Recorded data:
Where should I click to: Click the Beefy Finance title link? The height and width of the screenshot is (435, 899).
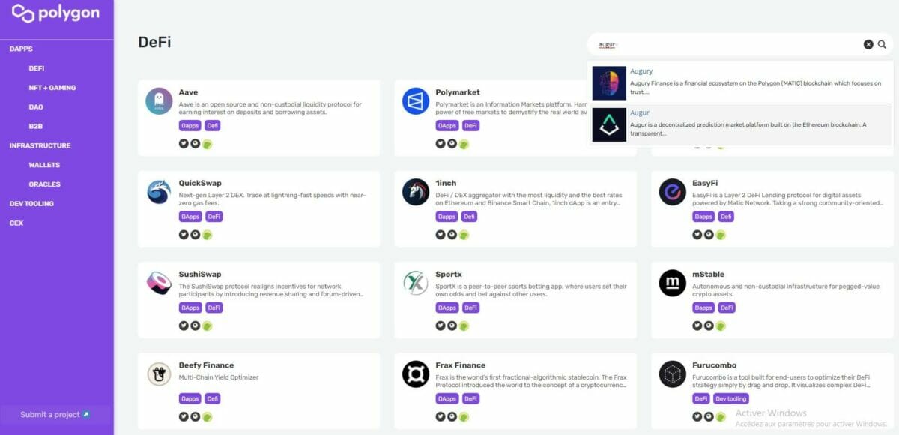pyautogui.click(x=206, y=365)
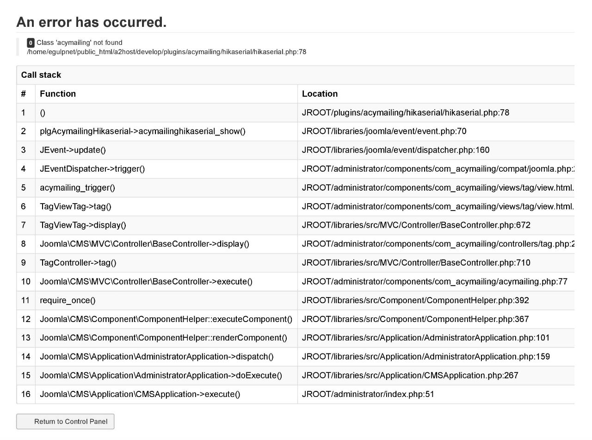Screen dimensions: 592x440
Task: Click the JEventDispatcher->trigger() entry
Action: [x=92, y=169]
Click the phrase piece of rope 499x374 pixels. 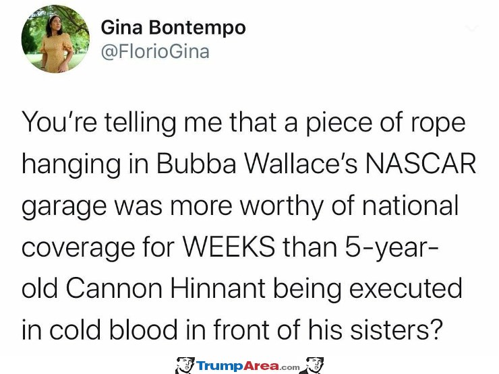pos(386,125)
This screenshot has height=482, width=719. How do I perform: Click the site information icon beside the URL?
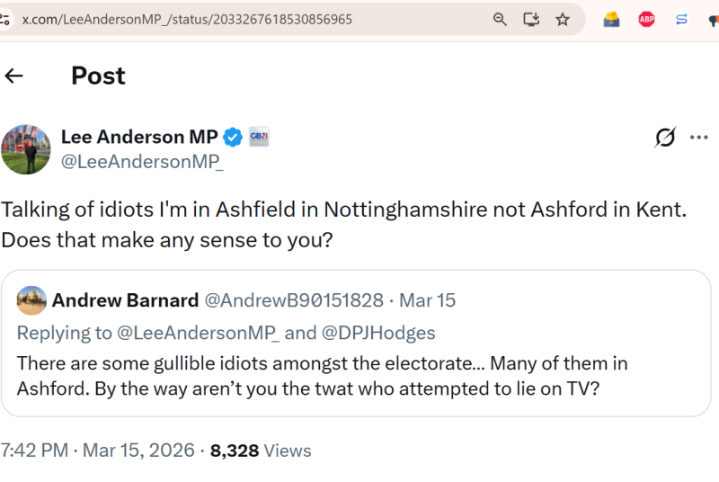point(4,19)
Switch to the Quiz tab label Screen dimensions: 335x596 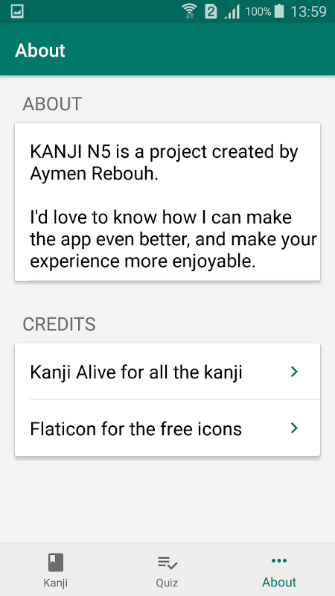point(167,583)
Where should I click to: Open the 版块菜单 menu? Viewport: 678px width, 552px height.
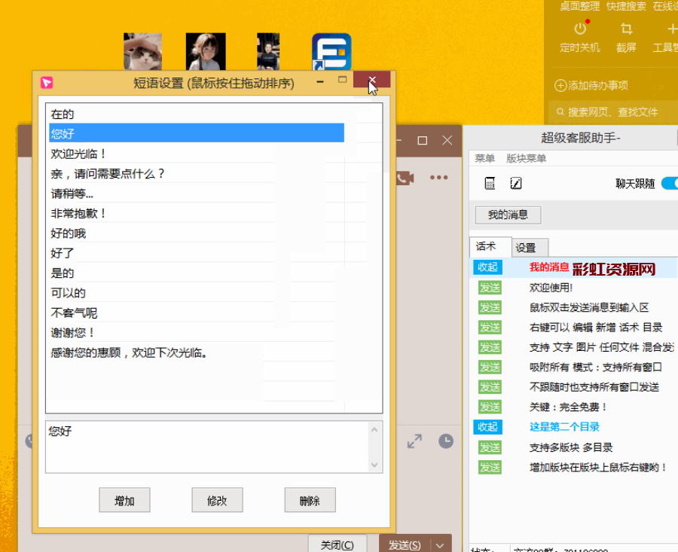(x=526, y=159)
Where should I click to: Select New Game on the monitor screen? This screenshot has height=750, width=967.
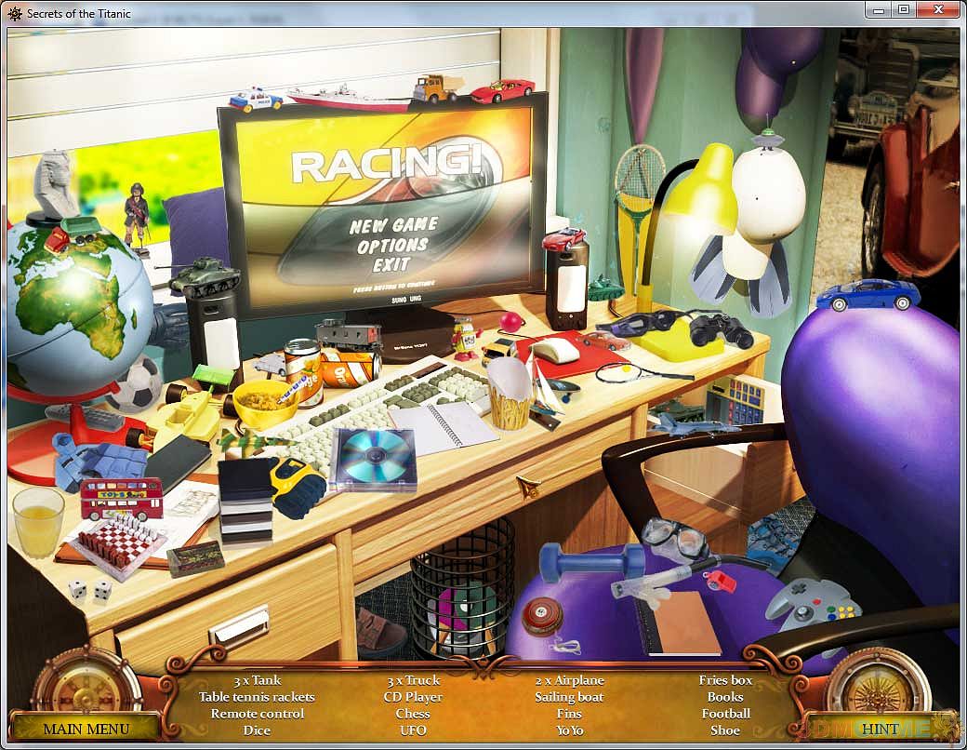393,225
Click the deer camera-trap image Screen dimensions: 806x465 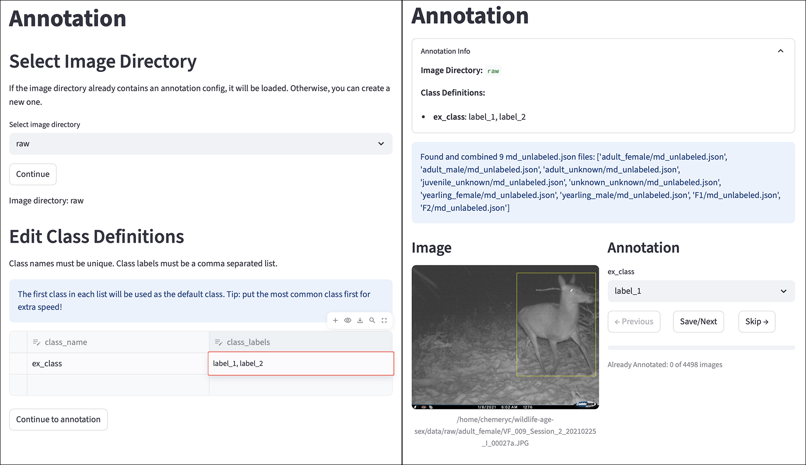coord(505,337)
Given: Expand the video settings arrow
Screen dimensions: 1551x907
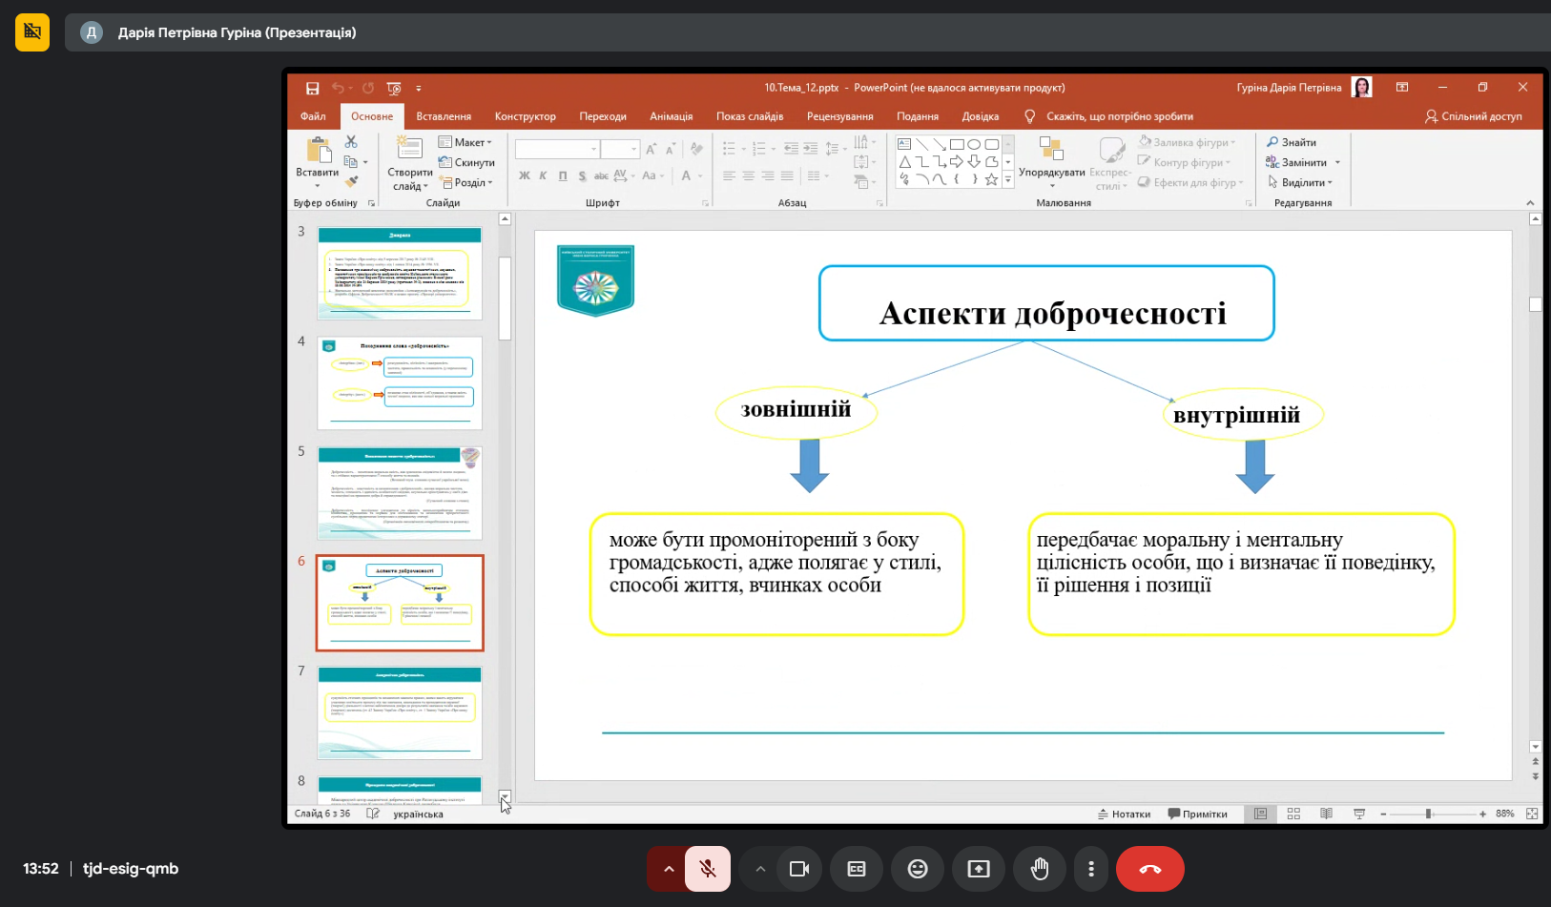Looking at the screenshot, I should [x=760, y=869].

=== The problem ===
Restate word for word only the lines that run from the line holding "Given: Expand the video settings arrow" to the end of the data, both ends kept, leaving every picture out.

=== Result of this task ===
Given: Expand the video settings arrow
Screen dimensions: 1551x907
Looking at the screenshot, I should [x=760, y=869].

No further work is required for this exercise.